# painted popcorn ceiling



## mike davenport (Jun 22, 2011)

what is the best way to remove popcorn texture from a ceiling that has multiple layers of acrylic paint


----------



## JohninSC (May 5, 2011)

Hot water, vinegar, and a few drops of dawn in a sprayer. Spray a 5x5 section and let it sit a min or 2 and scrape. You may need to respray. Thats what I did but I'm not sure about the acrylic paint.


----------



## Red Squirrel (Jun 29, 2009)

Don't, it's just a HUGE mess and hassle. Also chances are if they put popcorn ceiling it was because the drywall joints were not very nice, so you'll have lot of repairs to do.

What I did in my house is I painted the popcorn with an offwhite color. 

If you really want to remove it you can, but sometimes it's just more hassle than it's worth.


----------



## JohninSC (May 5, 2011)

It is a messy job but it's what I wanted it to look like.
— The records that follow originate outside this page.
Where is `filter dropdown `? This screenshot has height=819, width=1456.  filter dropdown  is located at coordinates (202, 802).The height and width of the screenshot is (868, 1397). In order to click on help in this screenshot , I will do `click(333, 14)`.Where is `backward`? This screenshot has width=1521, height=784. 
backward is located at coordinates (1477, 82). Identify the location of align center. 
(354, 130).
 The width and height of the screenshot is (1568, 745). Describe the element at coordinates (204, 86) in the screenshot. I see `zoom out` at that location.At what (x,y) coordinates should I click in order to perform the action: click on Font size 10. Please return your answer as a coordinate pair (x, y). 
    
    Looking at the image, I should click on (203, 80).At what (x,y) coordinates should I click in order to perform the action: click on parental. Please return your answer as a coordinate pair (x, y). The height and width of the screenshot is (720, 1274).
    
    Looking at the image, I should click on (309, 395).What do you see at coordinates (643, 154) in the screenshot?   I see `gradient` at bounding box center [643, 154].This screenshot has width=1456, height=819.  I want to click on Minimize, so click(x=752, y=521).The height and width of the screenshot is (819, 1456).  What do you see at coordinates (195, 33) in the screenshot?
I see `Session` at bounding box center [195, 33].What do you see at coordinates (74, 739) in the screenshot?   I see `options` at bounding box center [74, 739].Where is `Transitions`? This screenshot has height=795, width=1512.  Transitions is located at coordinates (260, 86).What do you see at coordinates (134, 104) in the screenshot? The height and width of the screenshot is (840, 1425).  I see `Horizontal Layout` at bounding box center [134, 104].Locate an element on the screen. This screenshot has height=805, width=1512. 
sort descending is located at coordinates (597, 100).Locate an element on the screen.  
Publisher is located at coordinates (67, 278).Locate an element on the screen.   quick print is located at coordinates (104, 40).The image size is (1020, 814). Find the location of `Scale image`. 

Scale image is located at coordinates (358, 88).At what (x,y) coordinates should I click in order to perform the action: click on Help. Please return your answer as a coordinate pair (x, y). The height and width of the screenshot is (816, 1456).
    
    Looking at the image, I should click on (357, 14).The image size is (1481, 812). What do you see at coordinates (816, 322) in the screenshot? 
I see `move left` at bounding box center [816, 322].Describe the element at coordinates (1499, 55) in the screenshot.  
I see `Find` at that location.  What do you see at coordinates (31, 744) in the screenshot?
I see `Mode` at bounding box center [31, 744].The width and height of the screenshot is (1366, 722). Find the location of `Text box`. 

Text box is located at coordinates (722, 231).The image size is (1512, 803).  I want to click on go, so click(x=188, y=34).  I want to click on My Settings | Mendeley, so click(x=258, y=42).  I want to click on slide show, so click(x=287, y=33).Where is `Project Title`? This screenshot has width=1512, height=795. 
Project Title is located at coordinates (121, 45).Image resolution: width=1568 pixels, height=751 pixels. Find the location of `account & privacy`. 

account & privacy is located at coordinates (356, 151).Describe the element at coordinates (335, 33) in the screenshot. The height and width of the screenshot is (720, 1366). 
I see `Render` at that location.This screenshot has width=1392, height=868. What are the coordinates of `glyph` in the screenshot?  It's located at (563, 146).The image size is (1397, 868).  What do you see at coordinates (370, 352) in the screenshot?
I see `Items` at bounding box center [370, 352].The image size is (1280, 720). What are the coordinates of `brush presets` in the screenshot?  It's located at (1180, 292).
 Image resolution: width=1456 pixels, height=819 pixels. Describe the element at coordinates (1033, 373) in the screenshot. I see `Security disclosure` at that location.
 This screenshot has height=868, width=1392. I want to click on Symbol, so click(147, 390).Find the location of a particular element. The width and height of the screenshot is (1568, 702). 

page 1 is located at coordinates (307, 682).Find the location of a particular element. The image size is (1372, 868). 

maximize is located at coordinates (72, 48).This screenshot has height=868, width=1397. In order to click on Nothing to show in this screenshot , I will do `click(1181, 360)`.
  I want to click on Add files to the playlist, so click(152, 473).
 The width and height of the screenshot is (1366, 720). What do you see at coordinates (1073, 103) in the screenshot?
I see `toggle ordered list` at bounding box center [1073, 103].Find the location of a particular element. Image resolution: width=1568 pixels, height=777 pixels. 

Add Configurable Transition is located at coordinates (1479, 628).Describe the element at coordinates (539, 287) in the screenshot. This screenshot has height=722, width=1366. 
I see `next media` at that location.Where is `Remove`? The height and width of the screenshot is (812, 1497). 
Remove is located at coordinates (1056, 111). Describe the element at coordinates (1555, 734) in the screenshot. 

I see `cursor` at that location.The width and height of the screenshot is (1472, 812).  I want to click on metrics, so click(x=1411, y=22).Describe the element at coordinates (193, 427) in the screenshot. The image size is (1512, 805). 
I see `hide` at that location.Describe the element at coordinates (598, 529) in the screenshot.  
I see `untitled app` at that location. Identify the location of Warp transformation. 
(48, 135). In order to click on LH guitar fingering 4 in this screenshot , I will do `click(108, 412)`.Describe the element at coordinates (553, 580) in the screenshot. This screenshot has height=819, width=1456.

My joints were not that bad I had to mud/sand 3 times before I was satisfied.
Before








After








painted


----------



## user1007 (Sep 23, 2009)

I say again, popcorn ceilings are the work of the devil and I think it best to take them down when they start falling apart in chunks. With a nice wide drywall blade it will go fast. We it as suggested. And do lay down disposable tarps you can fold up and toss at the end. You can try patching them but I have found this to be a losing set of battles. The patch materials get expensive too. 

Popcorn ceiling applicators used crappy pellets (some with asbestos in the early days but mostly something like polystyrene) suspended in the worst paint possible. All this was usually sprayed over non-taped, non-mudded, non-primed ceilings. 

Popcorn ceilings grab dust and usually look nasty and dated. Nothing shouts, "My builder did not care! Louder than a popcorn ceiling." They were a dream come true for cheap contractors that did not want to finish ceilings the correct way.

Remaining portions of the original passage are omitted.